### Required work
Recast the material from the line with "Where should I" up to and including the line with "click(924, 577)" as a Markdown table with the columns Row and Entry, numbering each line and skipping blank ones. Leave the pictures out.

### Task data
'''
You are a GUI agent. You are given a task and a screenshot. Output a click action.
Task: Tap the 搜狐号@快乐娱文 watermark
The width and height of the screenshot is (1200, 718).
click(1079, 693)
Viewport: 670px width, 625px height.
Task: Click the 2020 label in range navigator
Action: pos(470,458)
'''
'''
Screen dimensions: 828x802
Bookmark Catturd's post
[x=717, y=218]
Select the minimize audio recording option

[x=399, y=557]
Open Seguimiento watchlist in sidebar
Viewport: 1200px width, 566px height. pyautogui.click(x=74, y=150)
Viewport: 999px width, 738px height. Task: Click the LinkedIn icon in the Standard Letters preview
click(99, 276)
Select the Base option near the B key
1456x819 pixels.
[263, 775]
'''
'''
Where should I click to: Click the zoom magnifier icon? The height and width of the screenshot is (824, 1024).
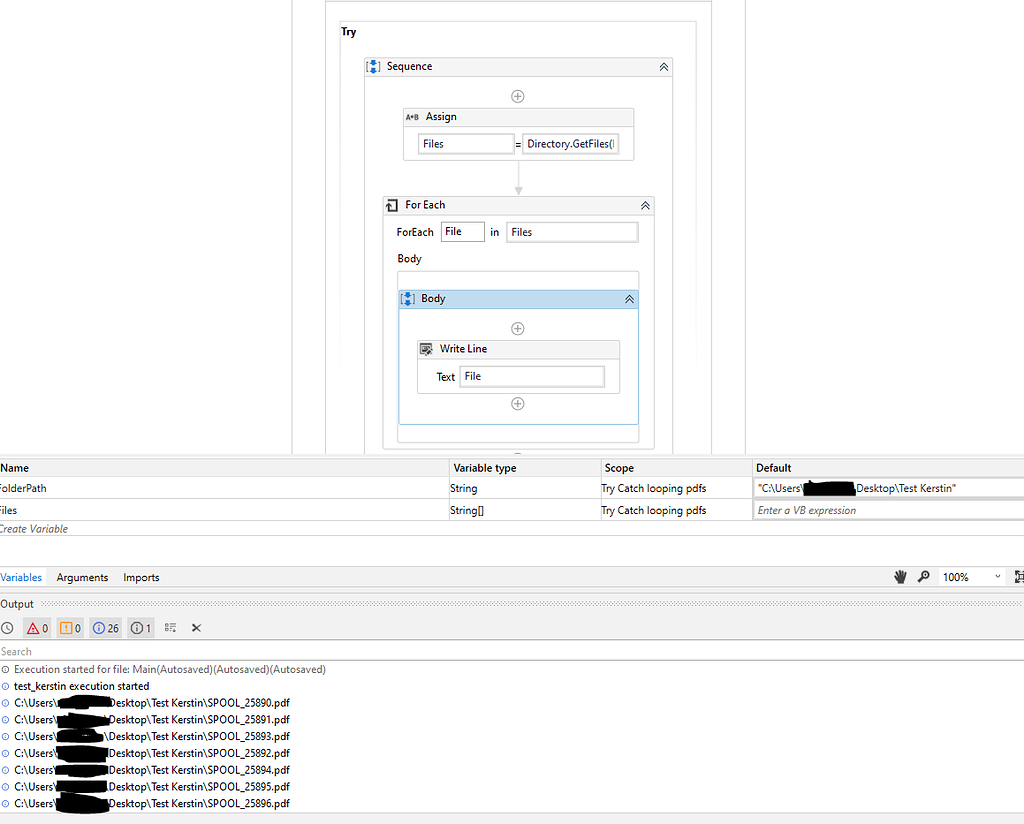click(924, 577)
'''
### In response
| Row | Entry |
|---|---|
| 1 | Where should I click to: Click the zoom magnifier icon? The height and width of the screenshot is (824, 1024). |
| 2 | click(924, 577) |